+++ Trecho selecionado

Falando a partir de Jerusalém, o principal responsável humanitário da ONU no Território Palestino Ocupado, Lynn Hastings, sublinhou que “toda a assistência humanitária e questões humanitárias têm de ser incondicionais.”

Os 224 reféns detidos em Gaza precisam ser libertados “imediata e incondicionalmente”, disse ela, reiterando os apelos do chefe da ONU, António Guterres.

A ajuda humanitária também deve ser capaz de chegar “incondicionalmente” às pessoas em Gaza, disse ela.

Hastings destacou as “escolhas terríveis” com que a comunidade humanitária é confrontada, dada a pequena quantidade de ajuda que tem chegado, a escassez de combustível e a situação de segurança.

Ela deplorou a necessidade de os humanitários decidirem “para quais comunidades enviar os itens, quais padarias, qual planta de dessalinização deve ser ligada ou desligada, para qual hospital enviar medicamentos.”

Colapso de serviços devido à crise de combustível

Hastings afirmou que em tempos normais mais de 780 caminhões com combustível teriam cruzado para Gaza desde 7 de outubro. Na ausência de entregas, a UNRWA tem dependido de uma única bomba de combustível situada perto da fronteira de Rafah, mas o acesso tem sido “esporádico” e os abastecimentos diminuem muito rapidamente.

Forçadas a racionar o combustível, as padarias da Faixa de Gaza só conseguirão fazer pão para um milhão de pessoas durante mais 11 dias, alertou Hastings, enquanto a UNRWA alertou que algumas já estão a passar fome.

Samer Abdeljaber, do PMA, disse que apenas duas padarias contratadas pelo PMA estão funcionando, em comparação com 23 no início da operação.

O combustível também é fundamental para alimentar usinas de dessalinização de água, para que possam produzir água potável, e estações de bombeamento.

++++++
+++ Registros exibidos

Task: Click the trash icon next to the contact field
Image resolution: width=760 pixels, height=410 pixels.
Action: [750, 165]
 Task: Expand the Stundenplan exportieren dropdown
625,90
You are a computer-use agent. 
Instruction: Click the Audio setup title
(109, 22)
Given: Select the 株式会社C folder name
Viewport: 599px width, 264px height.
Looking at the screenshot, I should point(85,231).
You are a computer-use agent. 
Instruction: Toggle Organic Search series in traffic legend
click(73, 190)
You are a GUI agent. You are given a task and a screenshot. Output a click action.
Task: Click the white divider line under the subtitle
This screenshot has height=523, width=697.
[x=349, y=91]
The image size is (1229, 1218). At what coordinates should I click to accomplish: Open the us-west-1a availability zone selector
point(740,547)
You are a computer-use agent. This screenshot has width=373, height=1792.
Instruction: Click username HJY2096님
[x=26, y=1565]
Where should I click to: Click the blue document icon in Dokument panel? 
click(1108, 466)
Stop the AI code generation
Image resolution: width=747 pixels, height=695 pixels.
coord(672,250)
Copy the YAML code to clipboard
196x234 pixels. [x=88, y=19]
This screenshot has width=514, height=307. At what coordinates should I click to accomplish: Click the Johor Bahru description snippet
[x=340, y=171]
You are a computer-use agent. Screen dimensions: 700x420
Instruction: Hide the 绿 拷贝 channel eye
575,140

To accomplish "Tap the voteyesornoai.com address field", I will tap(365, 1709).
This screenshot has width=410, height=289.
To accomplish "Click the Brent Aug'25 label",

++++++

### Lista de atividades
A - Segundo o trecho sobre a ajuda humanitária em Gaza, quais são as decisões que Hastings deplora que os humanitários precisem tomar? Liste todas.
B - No trecho sobre a ajuda humanitária em Gaza, quantas padarias contratadas pelo PMA estão funcionando, de acordo com Samer Abdeljaber?
C - Continue o trecho sobre a ajuda humanitária em Gaza a partir da última frase apresentada.
As linhas não são necessárias para resolver as atividades.

### Respostas dos exercícios
A -
- Para quais comunidades enviar os itens
- Quais padarias
- Qual planta de dessalinização deve ser ligada ou desligada
- Para qual hospital enviar medicamentos

B - Apenas duas, em comparação com 23 no início da operação.

C -
Hastings assinalou que, com o saneamento reforçado, o esgoto bruto está sendo bombeado para o mar em Gaza. Mas, quando o combustível acabar, “seja amanhã ou segunda-feira”, o bombeamento de esgoto se tornará impossível, e as águas residuais “transbordarão nas ruas”.

Bebês em incubadoras em risco

Richard Peeperkorn, representante da agência de saúde da ONU, a Organização Mundial de Saúde (OMS), no território palestino ocupado, disse aos jornalistas que são necessários um mínimo de 94 mil litros de combustível por dia para “manter funções críticas funcionando” em 12 grandes hospitais em Gaza.

Dois em cada três hospitais no enclave estão “parcialmente funcionais”, disse o Peeperkorn, ressaltando que a escassez de energia e de suprimentos médicos estava colocando em risco mil pacientes renais que necessitam de diálise, 130 bebês prematuros em incubadoras, dois mil pacientes com câncer e muitos outros em ventiladores em unidades de terapia intensiva.

Ajuda ‘uma gota no oceano’

Os humanitários sublinharam que a falta de combustível também compromete a capacidade dos caminhões de ajuda que entram pela passagem de Rafah para distribuir os abastecimentos por Gaza.

Hastings sublinhou a dificuldade em levar ajuda para o norte, que está sob ordens de evacuação, mas viu pessoas deslocadas regressarem do sul devido a ataques aéreos e às condições de vida “insustentáveis” no local.

Ela também reiterou que os 74 caminhões de ajuda que foram autorizados a passar por Rafah desde 21 de outubro, com ao menos mais oito esperados, eram muito pequenos em comparação aos 450 que entravam diariamente antes da crise. “Uma gota no oceano”, de acordo com Peeperkorn, da OMS.

Samer Abdeljaber, do PMA, disse que a sua agência só conseguiu trazer menos de 2% dos alimentos necessários e entregou pão fresco e atum enlatado a meio milhão de pessoas em abrigos em Gaza. Mas, “por cada pessoa que recebe assistência, mais seis necessitam.”

Cerca de 39 caminhões do PMA estão na fronteira egípcia com Gaza ou perto dela, aguardando entrada, disse Abdeljaber, e outras agências também pré-posicionaram suprimentos lá.

Se o acesso sustentado e o combustível forem concedidos, a agência planeia levar alimentos que salvam vidas a mais de um milhão de pessoas nos próximos dois meses, disse ele.